The big political parties are concerned about voter turnout for Sunday’s Upper House election and its impact on the eventual makeup of the Diet.
Ruling and opposition parties believe interest in the election is weakening, as media reports have suggested the ruling coalition, led by Prime Minister Shinzo Abe’s Liberal Democratic Party, is headed for a comfortable victory.
They predict voter turnout will fall below the 57.9 percent seen in the previous Upper House election in 2010.
“It’s going to be a problem if many of you think there is no need to go to the polls,” LDP Secretary-General Shigeru Ishiba said in a recent campaign speech in Yamagata Prefecture, where the party is projected as being out in front.
The LDP suffered one of the worst losses in the history of domestic politics in the 1998 Upper House election and has had bitter experiences with swing voters.

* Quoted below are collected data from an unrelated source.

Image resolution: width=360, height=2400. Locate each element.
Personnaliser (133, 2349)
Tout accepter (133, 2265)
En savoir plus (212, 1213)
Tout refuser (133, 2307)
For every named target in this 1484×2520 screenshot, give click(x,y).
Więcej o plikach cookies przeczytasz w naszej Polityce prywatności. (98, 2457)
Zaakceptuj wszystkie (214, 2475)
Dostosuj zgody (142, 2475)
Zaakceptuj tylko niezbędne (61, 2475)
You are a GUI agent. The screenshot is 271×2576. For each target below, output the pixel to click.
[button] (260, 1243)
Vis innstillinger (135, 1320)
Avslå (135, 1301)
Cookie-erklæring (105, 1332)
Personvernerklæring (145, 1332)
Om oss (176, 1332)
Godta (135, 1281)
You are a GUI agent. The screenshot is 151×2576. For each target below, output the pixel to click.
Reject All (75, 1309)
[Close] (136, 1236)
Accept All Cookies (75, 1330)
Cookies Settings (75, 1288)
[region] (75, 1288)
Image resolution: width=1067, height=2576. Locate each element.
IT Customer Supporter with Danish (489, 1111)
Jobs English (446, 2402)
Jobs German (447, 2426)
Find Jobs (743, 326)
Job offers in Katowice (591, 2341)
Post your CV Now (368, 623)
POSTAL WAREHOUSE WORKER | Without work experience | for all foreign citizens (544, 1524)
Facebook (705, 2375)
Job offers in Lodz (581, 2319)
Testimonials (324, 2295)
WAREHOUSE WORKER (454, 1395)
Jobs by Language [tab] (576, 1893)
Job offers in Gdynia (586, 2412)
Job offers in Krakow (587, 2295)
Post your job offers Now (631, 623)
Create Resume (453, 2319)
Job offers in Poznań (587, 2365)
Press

Another senior LDP official said, “The higher the voter turnout, the better our chances of winning, due to high public support for the party this time.”
For New Komeito, the LDP’s junior coalition partner, which is backed by the major lay Buddhist organization Soka Gakkai, a high voter turnout could be bad news for the party.
“If voter turnout is more than 55 percent, we may lose one seat in the proportional representation segment,” a senior New Komeito official said.
Among opposition parties, the Democratic Party of Japan is expecting an uphill battle in a bid to remain the largest party in the chamber.
A senior DPJ official, who expects voter turnout to be 52 or 53 percent, said, “I’m afraid unaffiliated voters will cast their ballots for Your Party or the LDP.”
The Japanese Communist Party believes high voter turnout will not necessarily work against the party.
“We’ve been able to reach out to those who did not support us in the past,” said a senior JCP official.